Anyway, we subscribe to each other's calendar, so we know when we are free, which is useful when I am trying to book a meeting we both need to attend. When I enter the meeting in the calendar, I can invite him to the meeting. We each have a working space on the different floor of our home and sharing of the calendar reduced the number of messages sent and shouting. 

Sales tracking

We need to keep track of advertisement sales (issue, size, price) in the magazine and the guide. Previously, the information was kept locally on my husband's computer and backed up to an external hard drive which I couldn't access from my computer. So instead I created a Google Forms document where my husband and other sales person enter relevant data themselves.  
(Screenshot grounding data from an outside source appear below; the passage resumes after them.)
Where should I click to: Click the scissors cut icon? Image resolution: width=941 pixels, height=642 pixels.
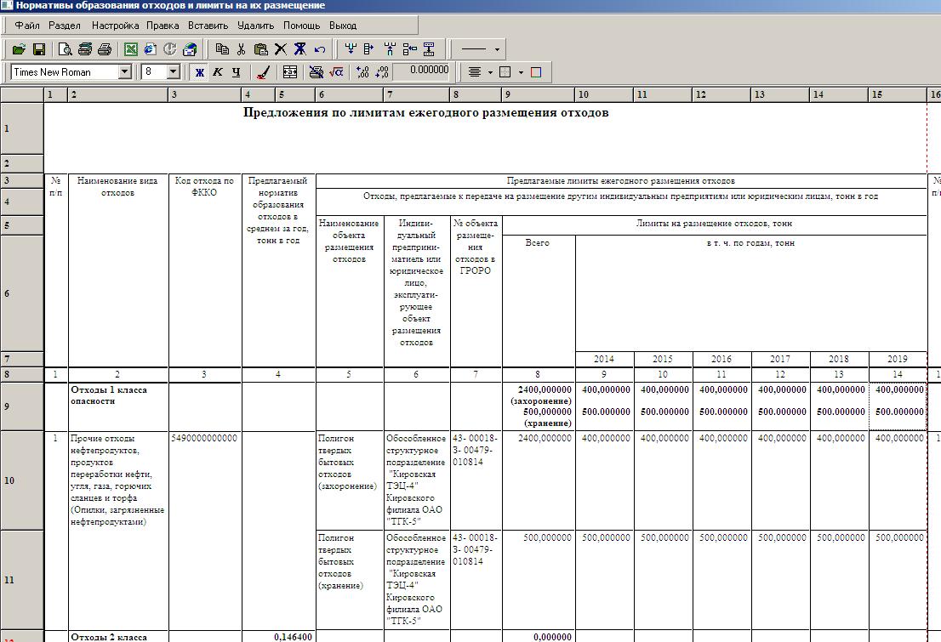click(x=242, y=49)
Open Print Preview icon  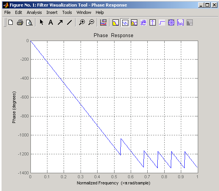(x=29, y=22)
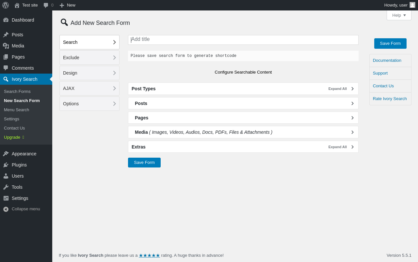Open the Help dropdown
This screenshot has height=262, width=418.
399,15
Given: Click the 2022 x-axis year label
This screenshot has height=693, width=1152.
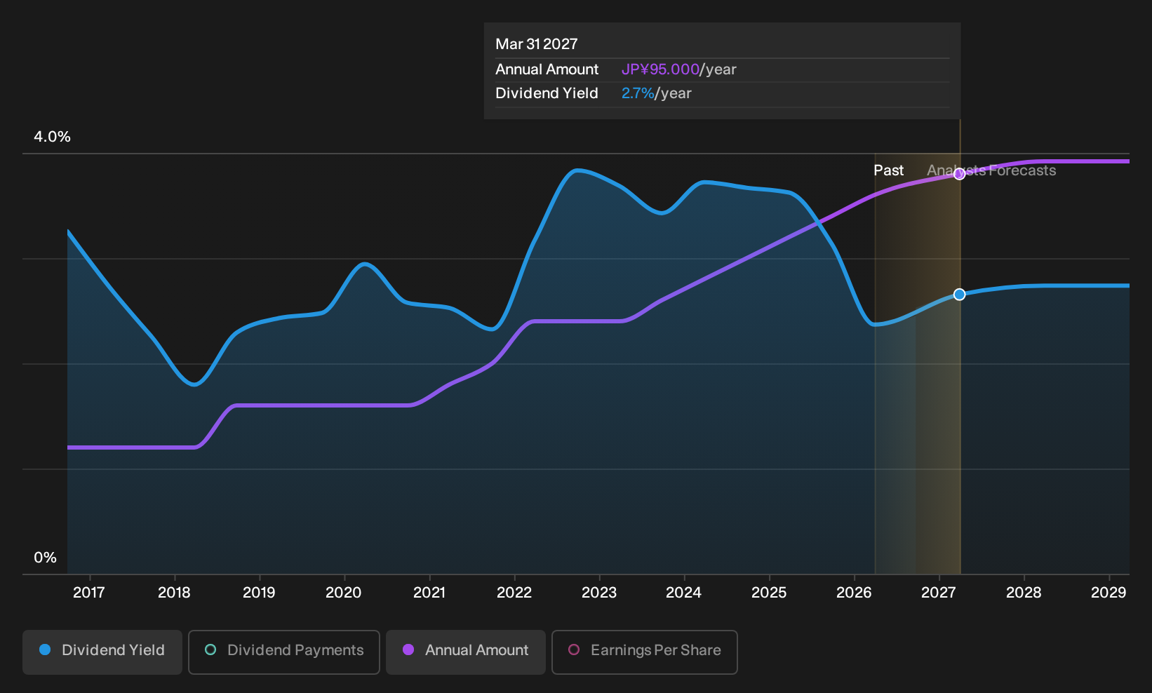Looking at the screenshot, I should tap(514, 593).
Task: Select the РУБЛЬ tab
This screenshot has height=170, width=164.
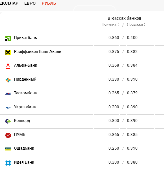Action: click(49, 3)
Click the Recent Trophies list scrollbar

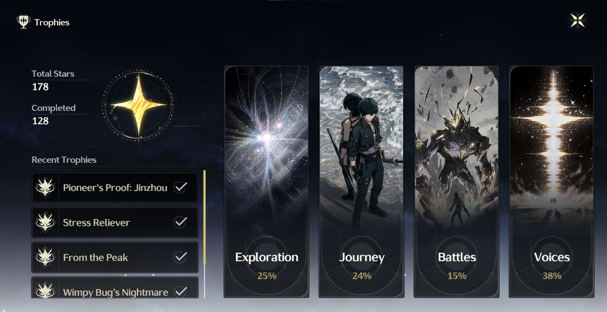point(204,234)
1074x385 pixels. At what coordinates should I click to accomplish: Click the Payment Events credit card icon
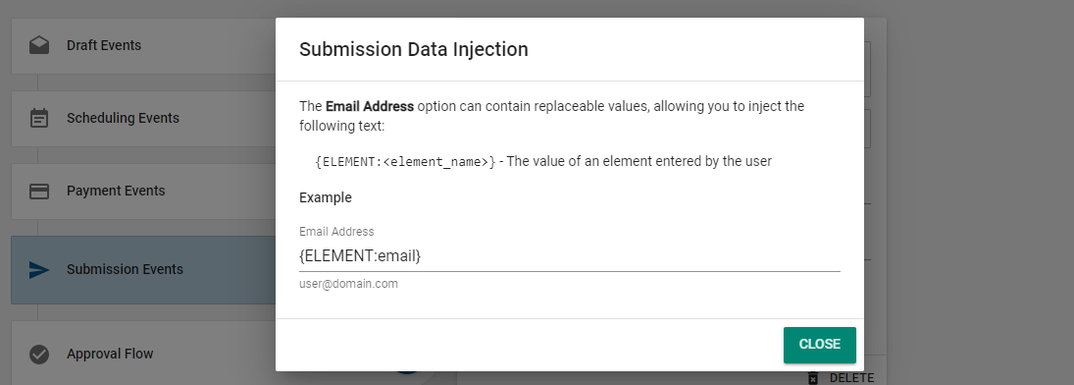39,191
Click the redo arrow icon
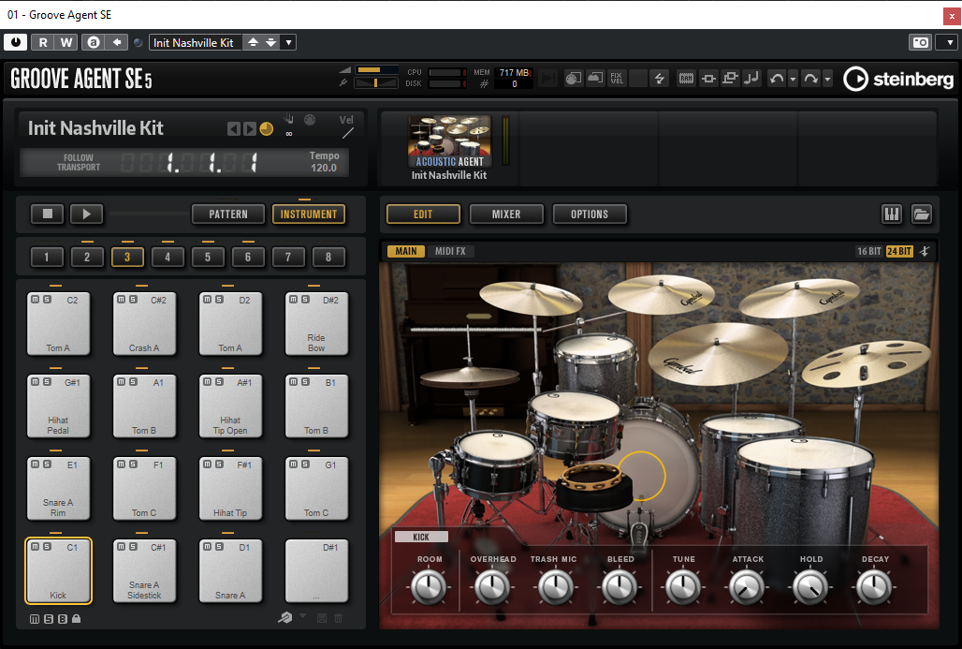The image size is (962, 649). (x=811, y=79)
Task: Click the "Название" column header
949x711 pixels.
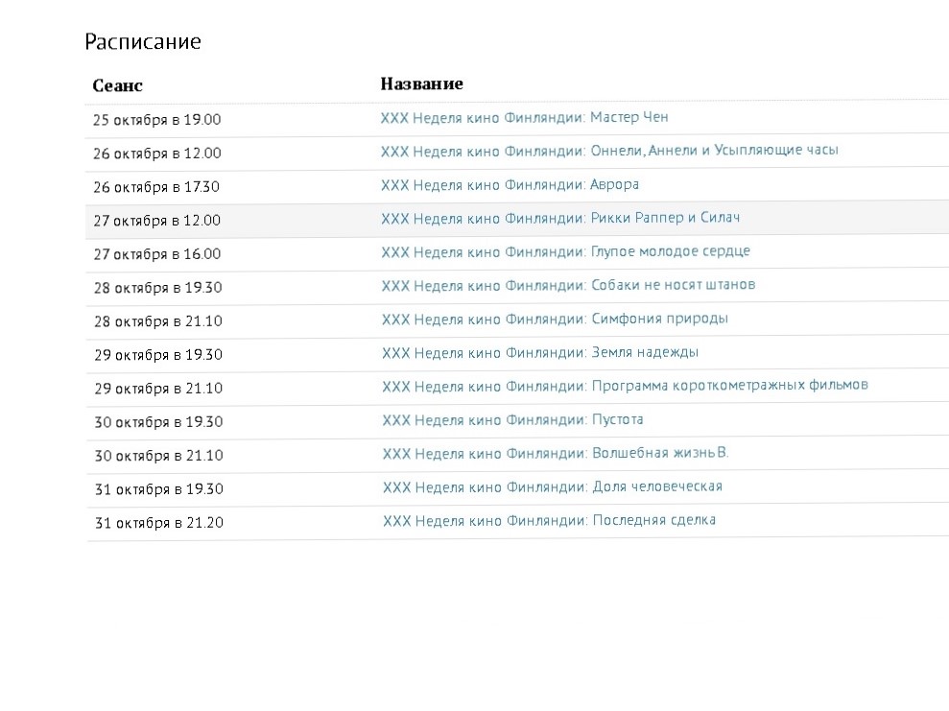Action: tap(421, 83)
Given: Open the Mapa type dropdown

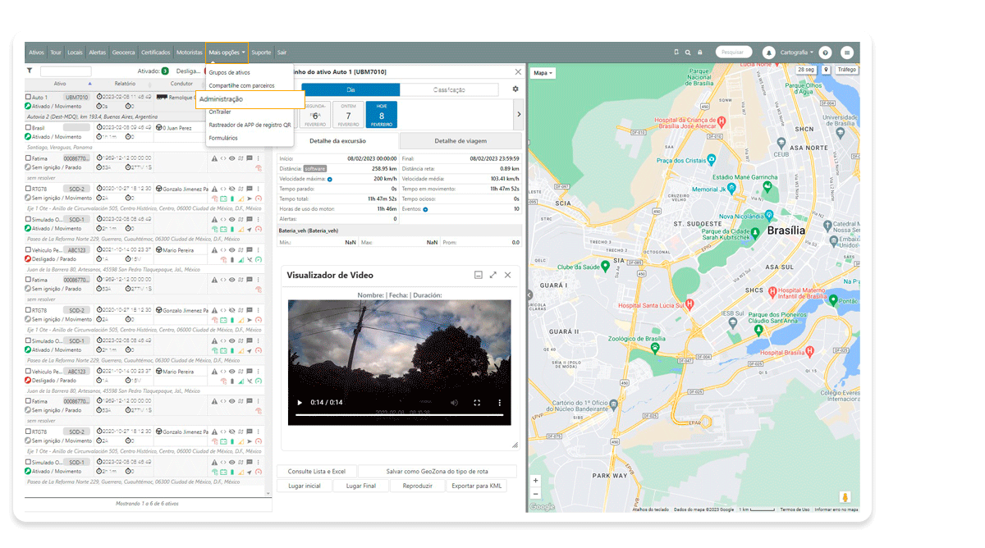Looking at the screenshot, I should [543, 73].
Google Forms is somewhat limited, but it's also very simple to use. (I am planning on writing a specific blog post on how to use Google Forms.) Also, it's easier to collect high-quality data by using the Forms instead of a regular spreadsheet. For example, I can make sure that the responses are in the numeric format instead of text, each question must be answered to submit a form, and so on. You might think this is a little detail, but as someone who used to clean data for a living, I can assure you that data quality affects your productivity. 

I connected the Google Forms to a new Google Sheets document so that the data entered on the Forms are automatically recorded in the spreadsheet. Then, I added simple calculations to the spreadsheet to track what % of the target was sold, and how much space was still available to sell.

We used to do some of these steps manually, but the new document updates itself every time we open it. I still need to change some things manually when the existing sales get cancelled or upgraded. But overall we saved so much time by updating the old system. 

Assignments tracking

I think my husband used to track the writing and photography assignments verbally via phone and email messages. I took over the task and created a Google Sheets doc for each contributor. 

We established that the Google Sheets doc is the single source of truth, e.g., any changes to the assignments will be recorded on the spreadsheet, and won't be communicated via email. (Phone conversation usually takes place before assignments are entered into the spreadsheet.) We also asked contributors to set up notification on the spreadsheet, so whenever changes were made to it they will receive email. 

I've also set up automated email messages to be sent out 30, 7 and 0 days before the deadline of the assignments. I used to do this manually! 

We now have a system where we can see the list of all assignments by contributors and the number of outstanding and overdue assignments. 

Leads tracking

I reviewed several free customer relationship management (CRM) programs, but they all seemed way more complicated than what our needs are. 

Then my husband asked me to create a simple Google Sheets spreadsheet to include the following columns: Company/account, contacted date, contact person, phone or email, booked (Y/N) so I did. I think it's working because he is making sales!


As you can see, we only use Quickbooks which costs about $10/month and Google products that are free.

I believe the simple system is better than a complicated one because it would be easier to use, update and replicate. So if you are using multiple apps and saving files to multiple drives, I would start looking at decluttering and simplifying those first. 

Also, always be on the lookout for easier, simpler, better way to accomplish tasks. Spend the time and learn new things to utilize the latest techology. Hire someone to do the tasks if that's more cost/time efficient than doing them yourself. There is always a better way. Don't stop looking for it. 

Stay tuned for the part 4 of the series!

*We used to use iCaldendar, but since I couldn't check it on my Android phone, we switched to Google calendar. 

P.S. Are you looking into buying some cloud storage space? When I signed up with an alumni email address, the address came with a free unlimited Google Drive space. Check with your alma mater to see if you can get a similar deal.